==== Passage provided ====

The investment was made through the Bridges Sustainable Growth Funds and supplemented by further investments from MSCI and Fairview Equity Partners

Evora advises clients on the sustainability and climate risk of their real estate portfolios. Photo by Fahroni on iStock

Bridges Fund Management (Bridges) has made a majority investment in Evora Global, a UK-based consultancy that advises clients on the sustainability and climate risk of their real estate portfolios. 

The investment was made through the Bridges Sustainable Growth Funds and is supplemented by further investments by financial data provider MSCI and tech investor Fairview Equity Partners. 

Emma Thorne, a partner at UK-based impact investor Bridges, said the investment reflected the significant contribution of real estate to global carbon emissions. 

“Evora’s tools and services can play an important role in reducing emissions and building a more sustainable economy. We think there’s a significant commercial and impact opportunity here,” she said. 

Evora provides consultancy on sustainability and climate risk of property portfolios. Central to its business is its own software, SIERA, which enables clients to acquire and track ESG data, optimise building efficiency, draw up accurate performance reports and make investment decisions based on ESG criteria.

The company says around 8,000 buildings around the world currently use SIERA. Clients include property investors and managers, Invesco Real Estate, Hines and M&G among others. 

Emissions from buildings

René Veerman, head of real assets at MSCI, said combining Evora’s tools for climate data management and advisory services with MSCI’s climate risk models and indexes would strengthen the global investment process for real estate investment.

==== Data for review ====

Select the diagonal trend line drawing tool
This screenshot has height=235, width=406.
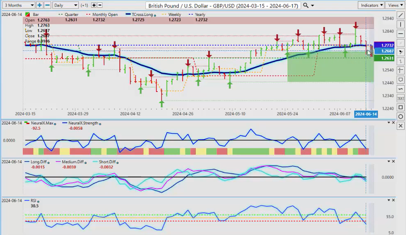pyautogui.click(x=400, y=15)
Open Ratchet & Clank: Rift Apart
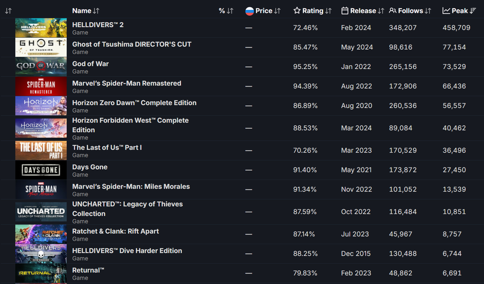This screenshot has height=284, width=484. pyautogui.click(x=115, y=231)
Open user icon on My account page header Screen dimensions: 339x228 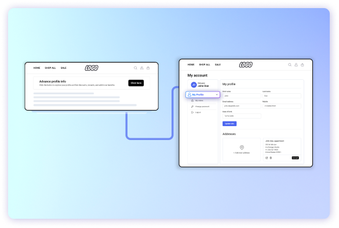[296, 65]
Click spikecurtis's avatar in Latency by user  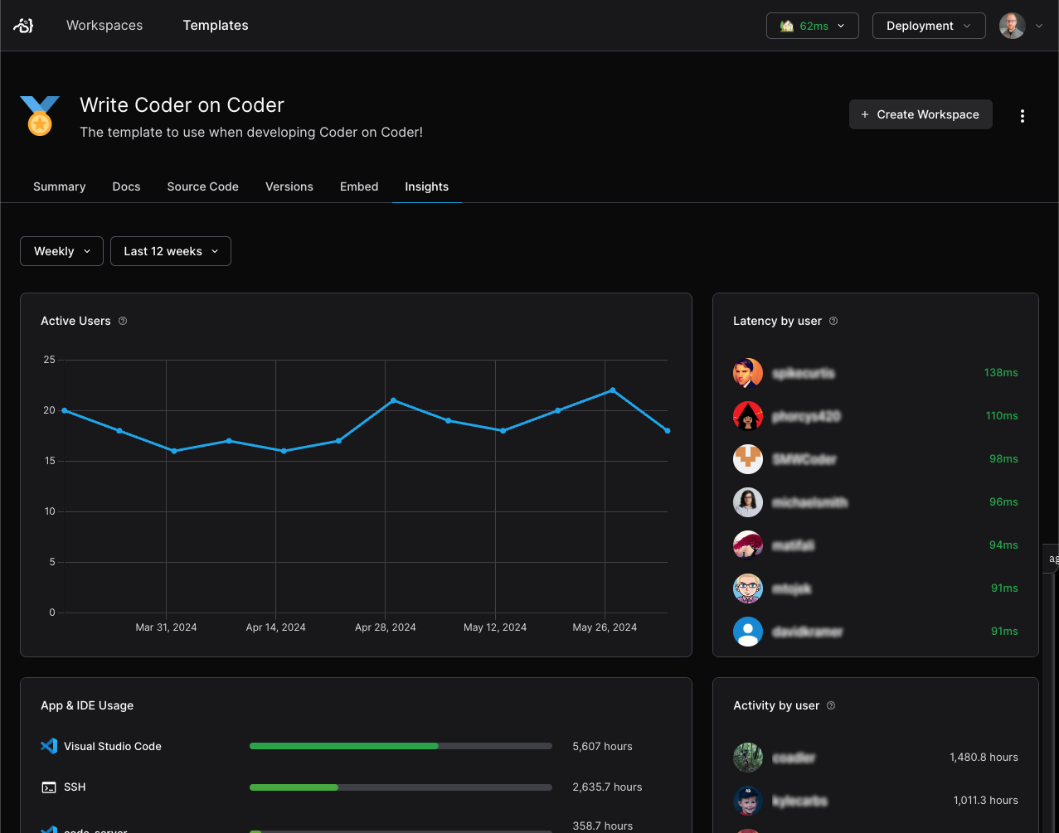[747, 372]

====

Exercise instructions:
A - In the article on the Evora investment, reproduce the text word for word from "Evora provides consultancy" to "real estate investment.".
B - Carry on the news article about Bridges' majority investment in Evora Global, picking up after its final sentence.

Set of answers:
A -
Evora provides consultancy on sustainability and climate risk of property portfolios. Central to its business is its own software, SIERA, which enables clients to acquire and track ESG data, optimise building efficiency, draw up accurate performance reports and make investment decisions based on ESG criteria.

The company says around 8,000 buildings around the world currently use SIERA. Clients include property investors and managers, Invesco Real Estate, Hines and M&G among others. 

Emissions from buildings

René Veerman, head of real assets at MSCI, said combining Evora’s tools for climate data management and advisory services with MSCI’s climate risk models and indexes would strengthen the global investment process for real estate investment.

B -
In 2021, the operation of buildings accounted for 30% of global final energy consumption and 27% of total energy sector carbon emissions, according to the International Energy Agency. Direct emissions from buildings accounted for 8% of total emissions, while 19% came from indirect emissions from the production of electricity and heat. Both energy consumption in, and emissions from buildings are now above 2019 levels, following a fall in 2020, due to the impact of the Covid crisis.  

Against this backdrop, and with regulations on emissions and their reporting tightening, especially in Europe, services provided by firms such as Evora are increasingly in demand. 

The fresh investment will improve the company’s capacity to support its clients and improve its technology and services, according to Chris Bennett, Evora’s managing director. 

“When we founded this business over a decade ago, people didn’t want to talk about climate risk or sustainability. It was a real battle to even get a meeting. Now, we are experiencing huge demand for our services globally as the world has woken up to the risks of climate change,” he said.